_課題の内容_
文書の抜粋で、Wさんがすべてこなした役割として挙げられているものを残らず書き出せ。

_文書の抜粋_
+++
皆さんの手は休んでいますが、まだ先に出番があります。

 曲の一番最後の音符を、全員で一斉に鳴らすのです。
全曲の、まさに "決め" の音です。




 今、トーン・チャイムを手にして、目は楽譜を正確に追って
いるようです。 さあ、いよいよ最後の音が近づいてきました。
 
 難しいのは、直前でピアノの音が止まり、音が一瞬
空白になることです。


 手元の楽譜だけ見ながら音を出そうとするのでは、
全員の呼吸が合わず、微妙にずれてしまいます。
指揮者がそこにいるわけでもありません。




 指揮者と言えば、曲の冒頭の話ですが、三人で一緒に音を
出す箇所がありました。 ピアノ、Violin、チャイム一名です。

 そのときは、チャイムで最初の Do の音を鳴らすSさん
いう方に、指揮者の役割を兼ねてもらいました。


 そしてこの、全曲の一番最後の音ですが、今度は
Sさんを指揮者代りにしても、チャイムたちは横一線に
並んでいるので、Sさんをよく見ることが出来ません。





 どうやら、この箇所で一番ヒマそうなのは私のようです。


 何とかしなくては…。 ただ、自分も一緒に弾いて
いるので、両手は塞がっています。


 空いているのは、口と脚ですが、"口を出す" のも
"足を出す" のもまずいようです。

 「どうしようかな…?」


 そこで膝の曲げ伸ばしを使ったら、うまく合いました。




 拍手が沸き起こります! 「ブラヴォ!」の声すらも。

 聴く側も、演奏する側も、みんな笑顔。

 やれやれ…。





 翌日のことです。

 企画、司会、ピアノと、大変な役割をすべてこなした、
Wさんからメッセージを頂きました。




 利用者の皆さんの笑顔を引き出していただけて、感謝
しています。 (利用者さんに) 音♪を充分に感じ楽しんで
いただけたように思います。 毎日の業務の中ではなかなか
見られない表情も、幾つか見ることができました。

               (中略)

 自身が誰よりも楽しませてもらった気がします。

               (中略)

 音楽を通して職員の気持ちが一つになった経験は、
今後の介護にもつながると思います。

 (現場に残ってくれた職員も協力してくれました。)





 「音楽は人と人とを結びつけるべきものだ」、

そんなふうに書いたことがあります。


 少なくとも逆のことにならず、お役に立てたのかも。

…そう感じるとき、音楽を手放さないで、本当によかったと
思うのです。




 (この項終わり)



 この施設は、東京都杉並区の上井草園といいます。
+++
_表示情報_
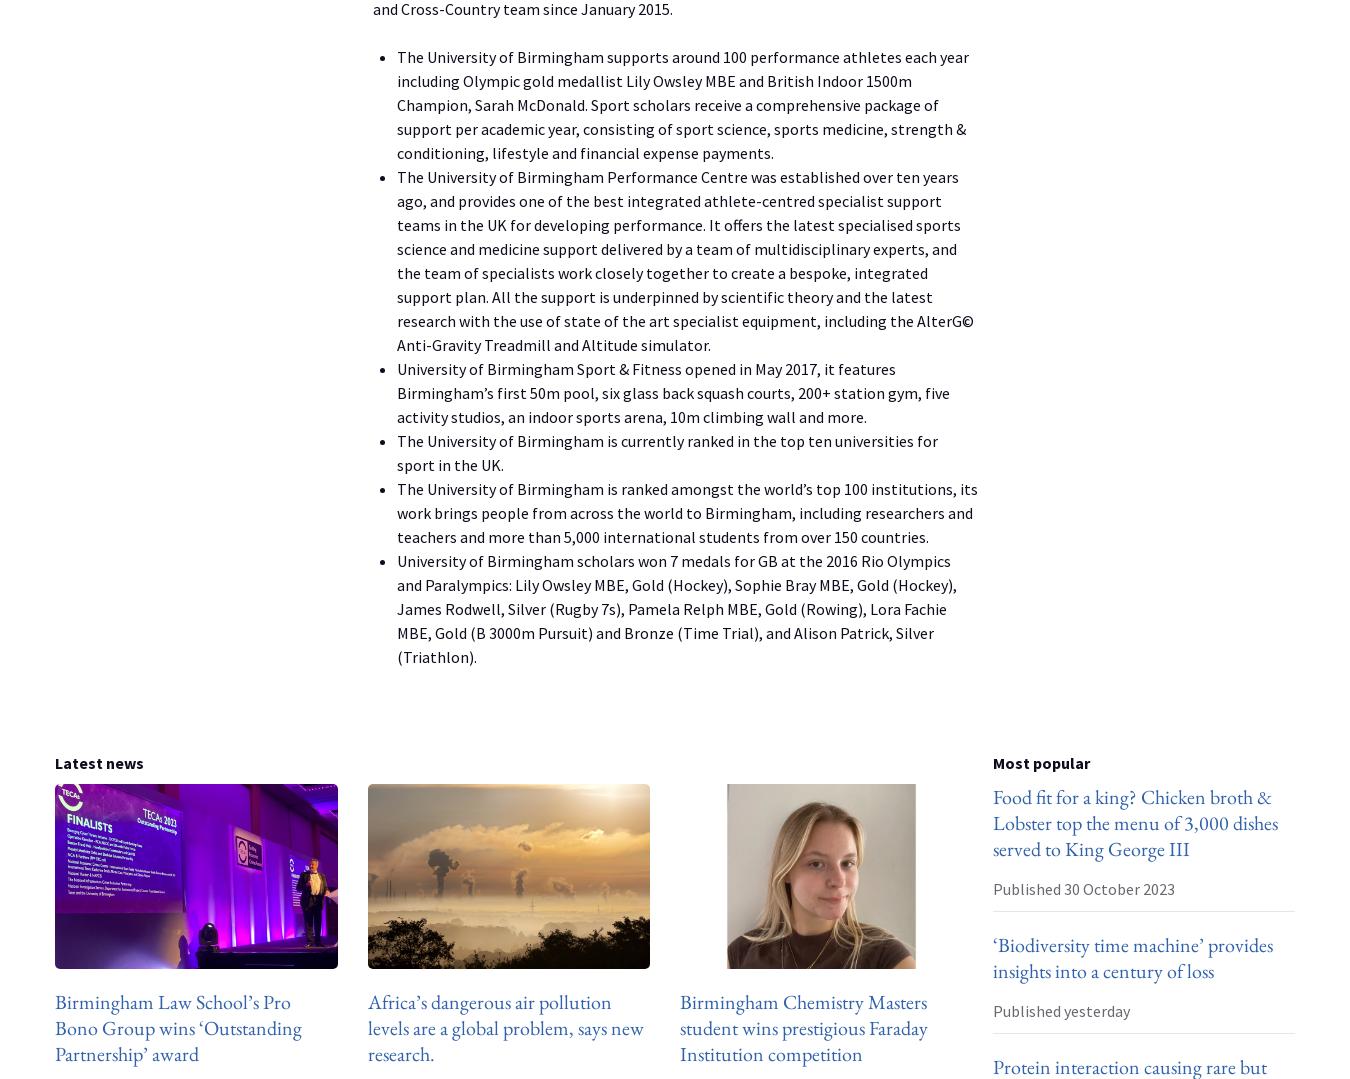 The image size is (1350, 1079). What do you see at coordinates (804, 1026) in the screenshot?
I see `'Birmingham Chemistry Masters student wins prestigious Faraday Institution competition'` at bounding box center [804, 1026].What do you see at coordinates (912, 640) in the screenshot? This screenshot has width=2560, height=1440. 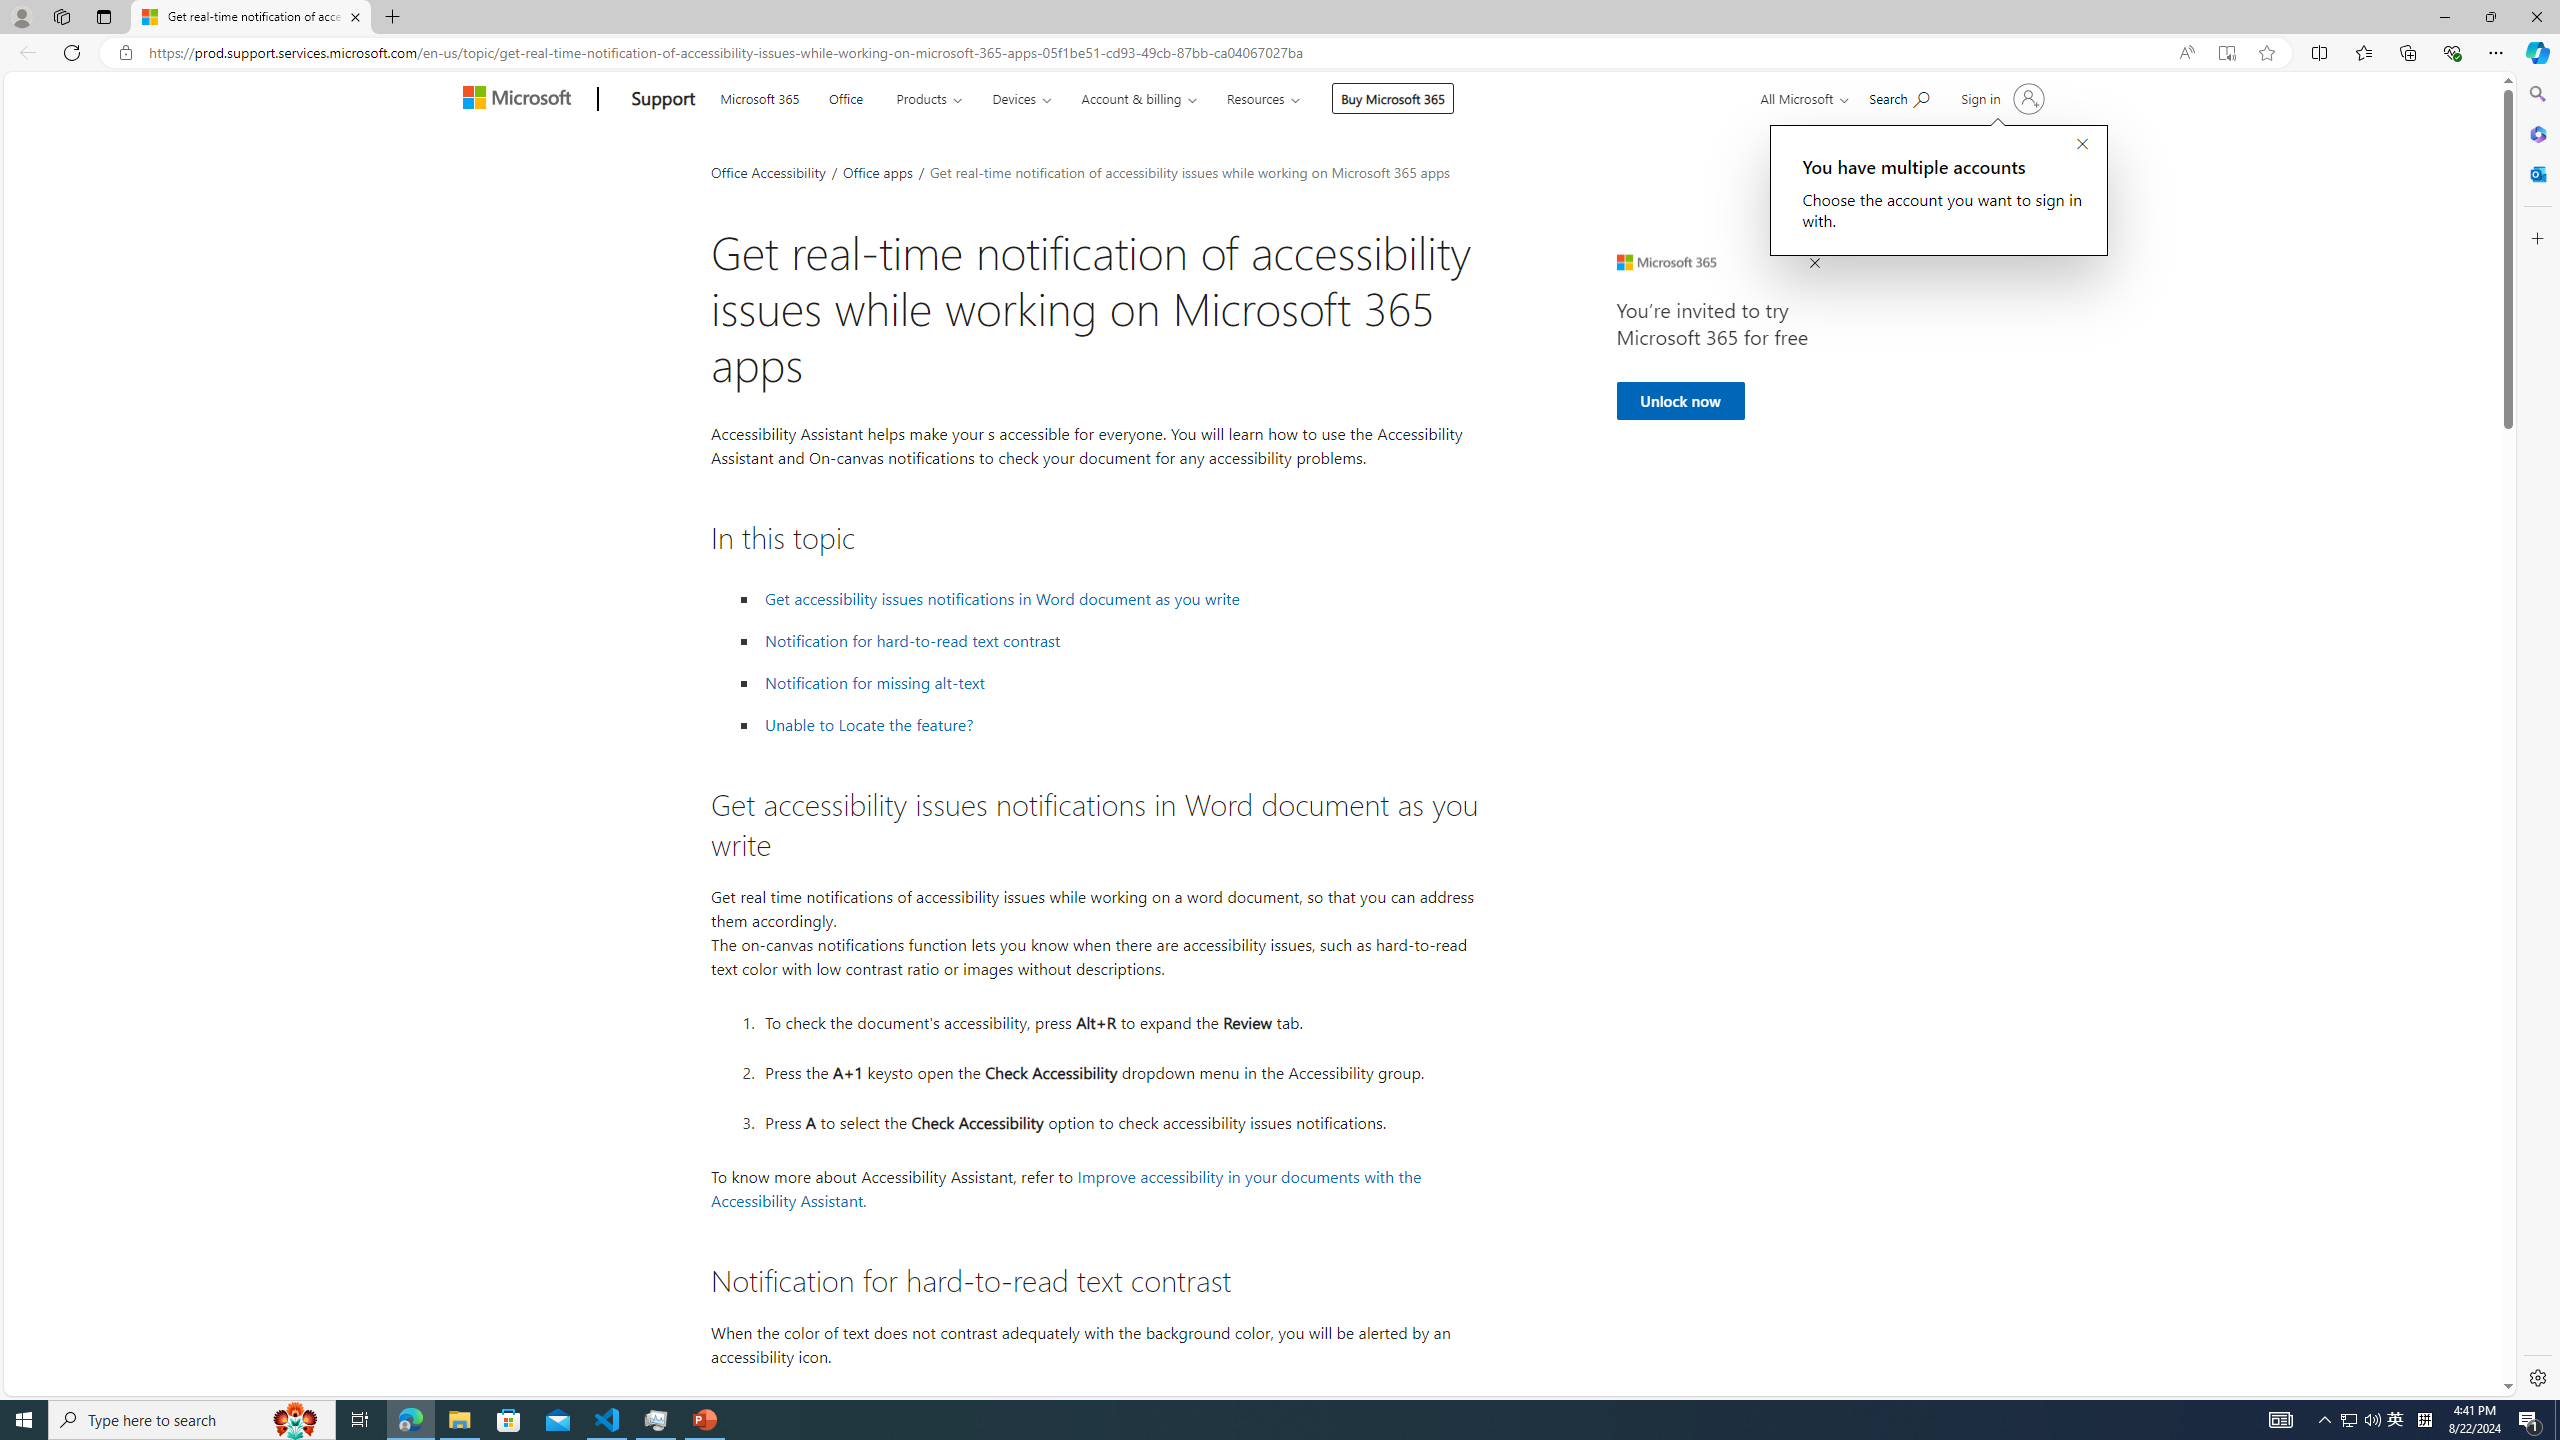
+++
_解答例_
企画、司会、ピアノ